Felix de Azua-El País
La política como sucedáneo de la religión, exige la presencia de enemigos a los que no hay que vencer, sino aniquilar
Ahora que quizás ya ha terminado la parte más grosera del mercadeo, a ver si podemos ya volver a la reyerta ideológica, es decir, a la vieja tradición de estabular al enemigo. En España solo hubo política unos pocos años, tras la elección de Felipe González. Ahora hemos vuelto al vasallaje de cargos, enchufados y clientela, bajo el manto excluyente de la ideología. Son muchos siglos de escuela católica como para olvidar que en este país solo hay buenos y malos, cristianos y judíos, papistas y luteranos, izquierdas y derechas. La política, como sucedáneo de la religión, exige la presencia de enemigos a los que no hay que vencer, sino aniquilar. Si se puede. Y si no se puede, sumen todas las fuerzas al servicio del odio.

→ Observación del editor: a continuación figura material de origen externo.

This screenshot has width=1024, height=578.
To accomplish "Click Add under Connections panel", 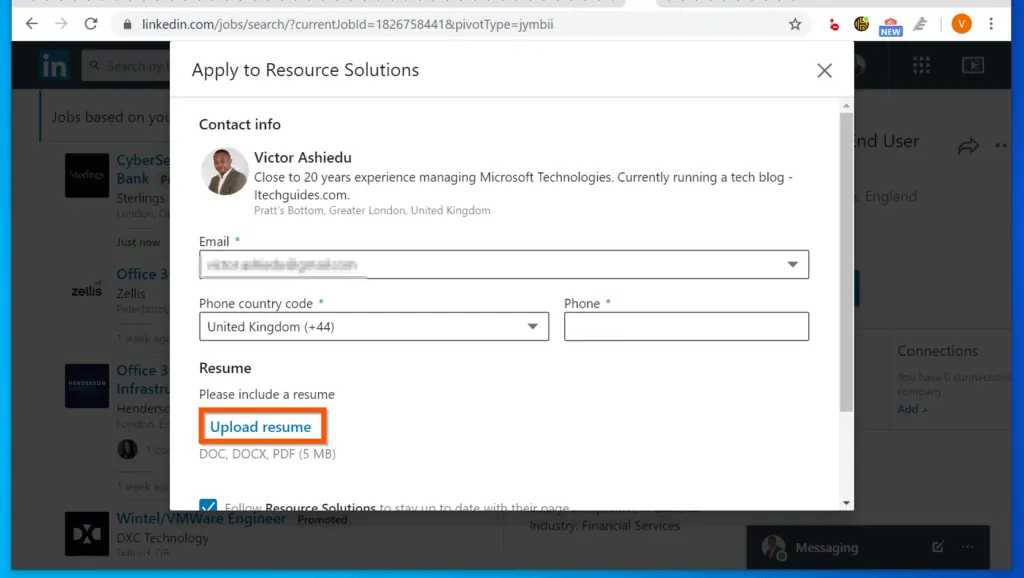I will click(x=910, y=408).
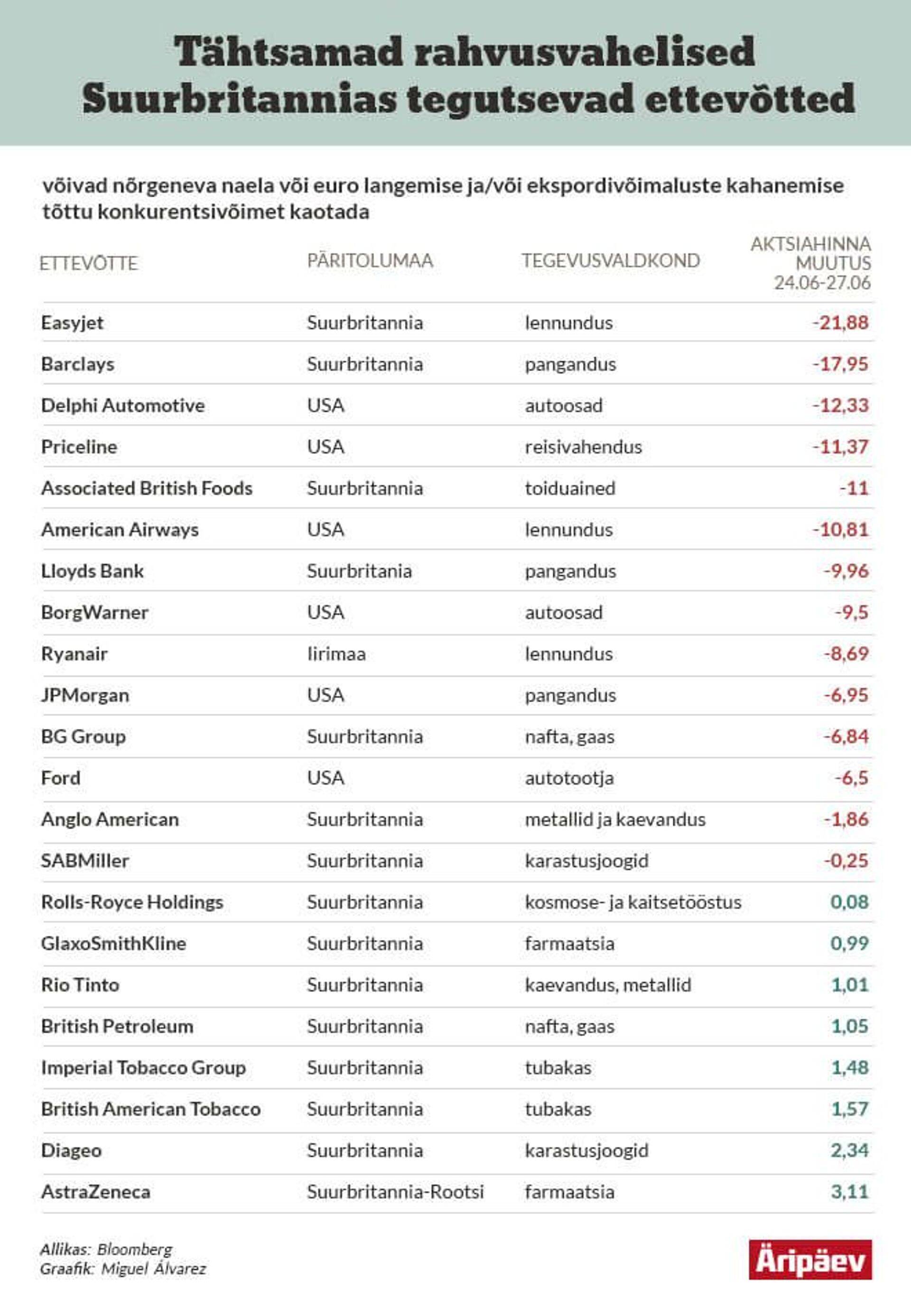Select the Barclays row name
911x1316 pixels.
(x=78, y=364)
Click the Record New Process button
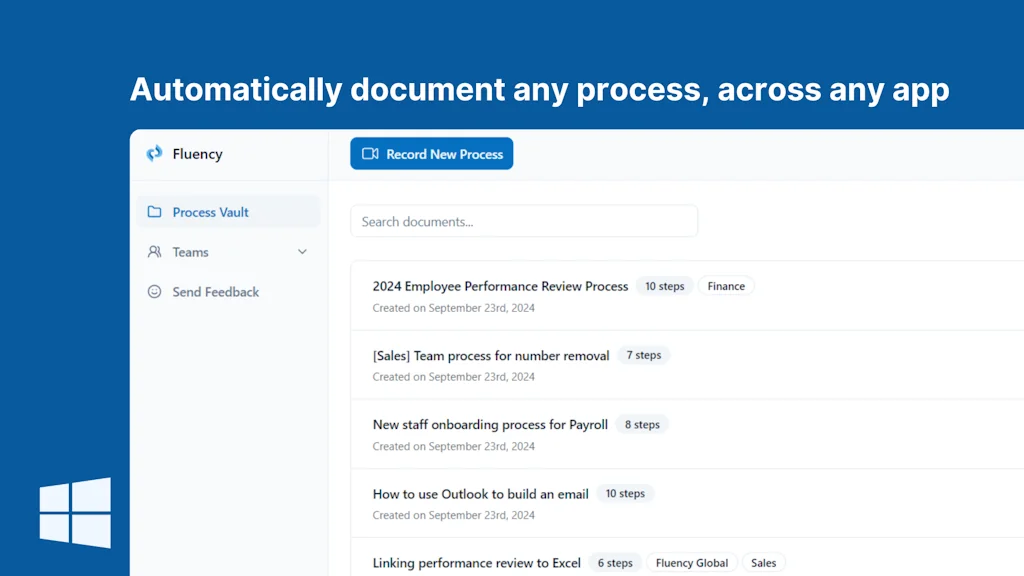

Cuando las podemitas tomaron el Ayuntamiento de Madrid, se entregaron a cambiar nombres de calles, plazas y avenidas con desenfreno. Naturalmente era lo mismo que habían hecho los franquistas hace un siglo. Y allí en donde hasta ahora figuraba un olvidado general, las ideólogas pusieron el nombre de un desconocido insurrecto. El pavor religioso a los nombres no es actual. En 1793, año terrible de la Revolución Francesa, en plena actividad del Comité de Salud Pública, o sea, del Terror, se rebautizaron muchas cosas, los años, los meses, las fiestas. Había que borrar los nombres infectados por Satán. En los palos de la baraja los Reyes fueron reemplazados por los Genios, las Damas por las Libertades, los Caballeros por las Igualdades y los Ases por las Leyes. ¿A quién le importaban esos nombres? Al dueño del lenguaje que es Dios, a sus ministros en la tierra, los obispos, y a los supersticiosos que obedecen como ovejas al amo. Yo espero que el nuevo Ayuntamiento de Madrid no empiece a cambiar nombres, por el amor de Dios.